Por outro lado, o nº 2, do mesmo preceito legal estatui que “No caso previsto no número anterior, se o agente praticar o facto contra menor, na presença de menor, no domicílio comum ou no domicílio da vítima é punido com pena de prisão de dois a cinco anos.”.
O crime de violência doméstica – que, sublinhe-se, está integrado no lugar sistemático dos crimes contra a integridade física – resultou do desdobramento dos crimes de homicídio (art.º 132.º, n.º 2, al. a) do C. Penal) e de ofensas corporais qualificadas (art.º 145.º do C. Penal), operado pelas alterações de 2007 ao C. Penal.
A criminalização em apreço visa a protecção “…da dignidade e da integridade da pessoa enquanto membro de uma relação conjugal, ou enquanto participante de uma realidade familiar ou análoga.” (Código Penal, Parte Geral e Especial, com notas e comentários, M. Miguez Garcia e J.M. Castela Rio, Almedina, 2015, pg. 647, em comentário ao art.º 152.º do C. Penal).
Pese embora esse referido lugar sistemático, a doutrina e a jurisprudência têm colocado o acento tónico na protecção conferida por este tipo de crime ao bem jurídico da saúde, enquanto elemento valioso complexo, compreendendo a saúde física e mental (Comentário Conimbricense do Código Penal, Coimbra Ed., t. I, pg. 512), sendo essencial que esse ataque ocorra no âmbito de contexto familiar ou análogo.
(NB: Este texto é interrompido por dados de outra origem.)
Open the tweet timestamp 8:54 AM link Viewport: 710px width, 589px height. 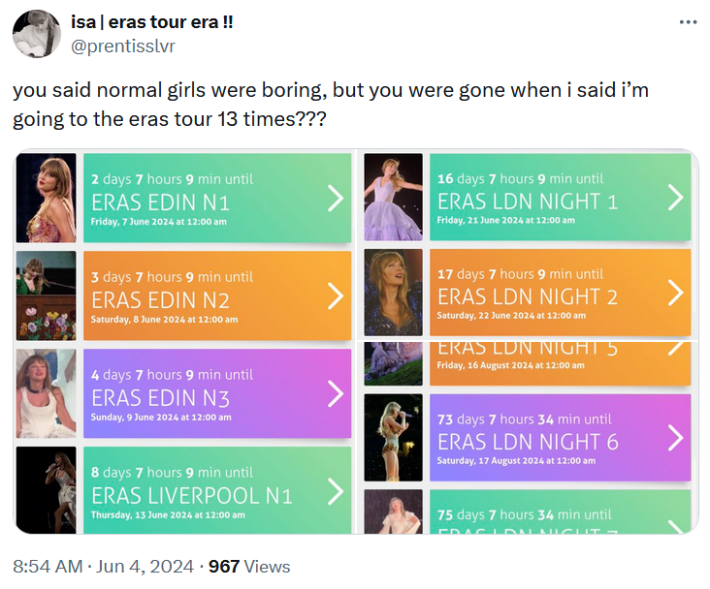coord(48,567)
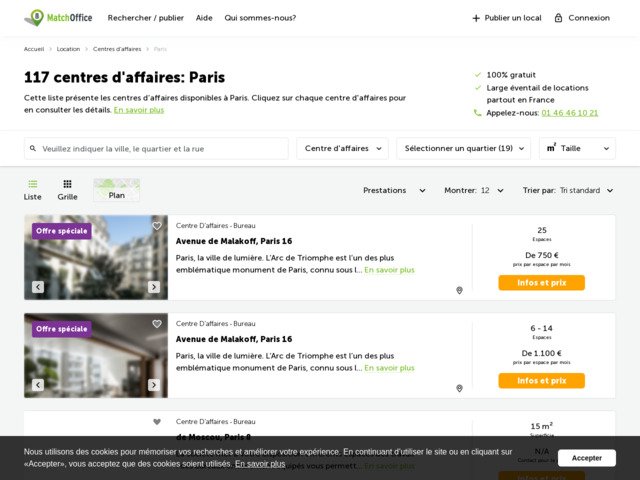Image resolution: width=640 pixels, height=480 pixels.
Task: Click the MatchOffice logo
Action: click(x=57, y=17)
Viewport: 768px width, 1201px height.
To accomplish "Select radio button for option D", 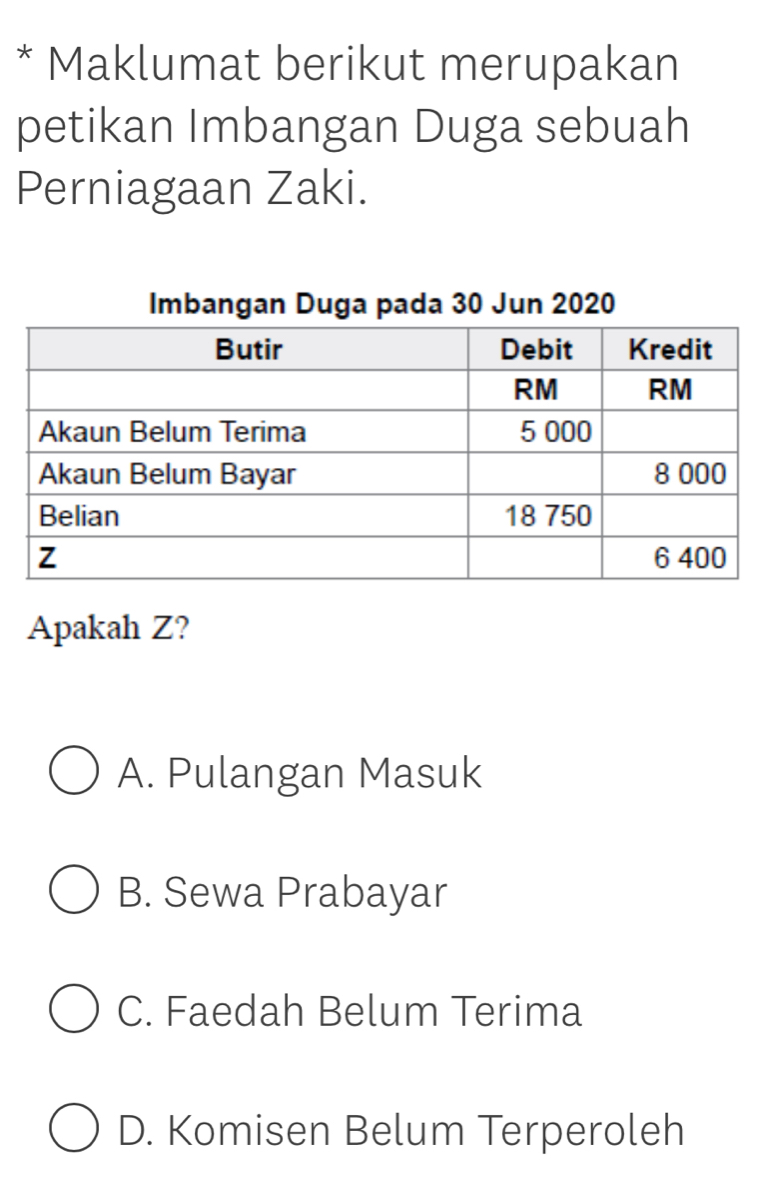I will (73, 1131).
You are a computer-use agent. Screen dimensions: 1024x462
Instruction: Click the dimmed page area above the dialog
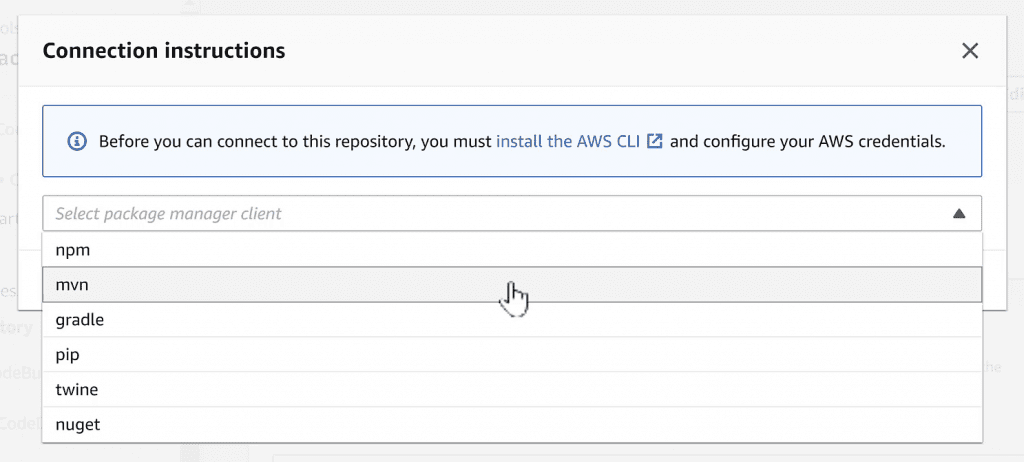500,6
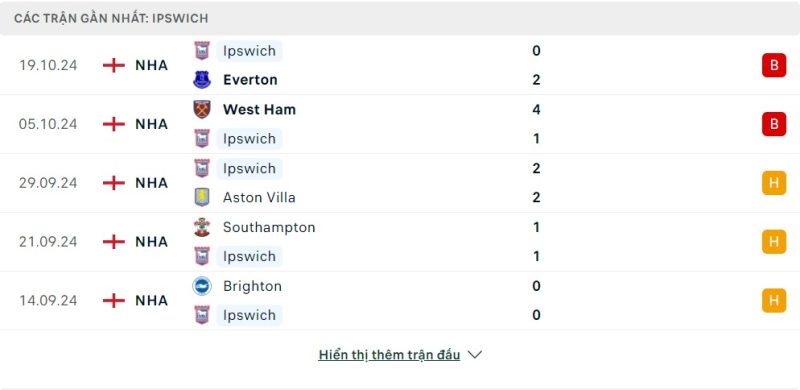The image size is (800, 390).
Task: Click the Brighton club crest icon
Action: [x=202, y=286]
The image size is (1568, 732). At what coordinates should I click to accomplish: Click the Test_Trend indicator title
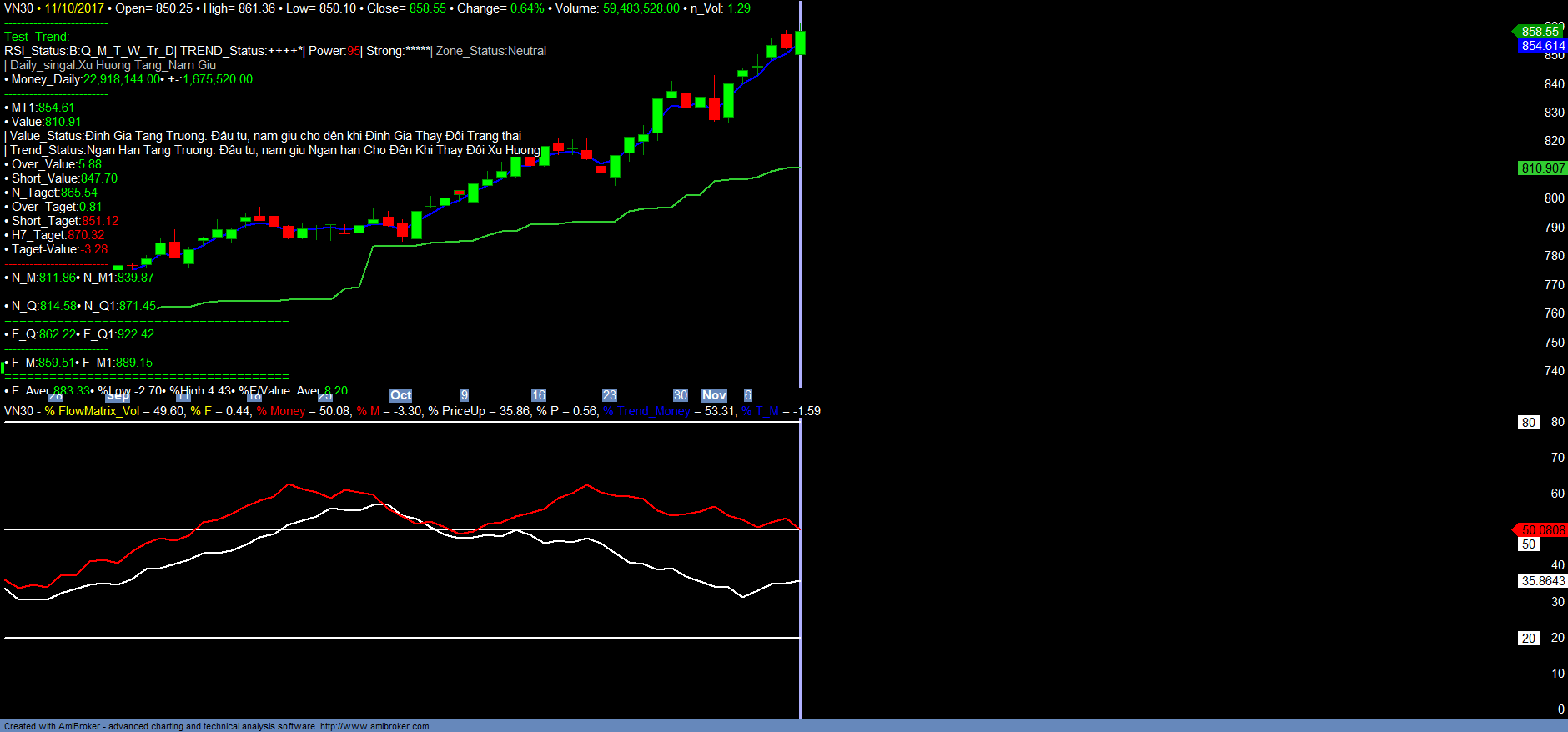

Ou seja, ainda que o crime em causa se possa decompor em condutas típicas de outros tipos legais de crime (tais como a ofensa à integridade física, a ameaça ou a injúria), o que o distingue relativamente a essas outras condutas criminalmente tipificadas é o resultado ou consequência da conduta do agente: a vítima é colocada em um estado de sujeição ou subordinação relativamente ao agressor, que condiciona a sua autonomia da vontade.
A degradação da saúde da vítima (entendida como um todo, física, psíquica e psicológica), mercê da agressão por parte do agente, deve assim resultar de modo permanente ou, pelo menos, prolongada no tempo, em termos tais que a vítima fica incapaz de reagir, ou de o fazer em termos relevantes, pelo que a sua dignidade, enquanto pessoa humana, fica seriamente afectada.
Daí que uma ofensa corporal, uma ameaça ou uma injúria se distingam da violência doméstica, pois que pese embora dessas condutas do agente possa resultar igualmente uma diminuição da autonomia da vontade da vítima ou a degradação da sua dignidade, esses efeitos não têm carácter duradouro, permanente ou prolongado no tempo, ao contrário do que sucede na violência doméstica.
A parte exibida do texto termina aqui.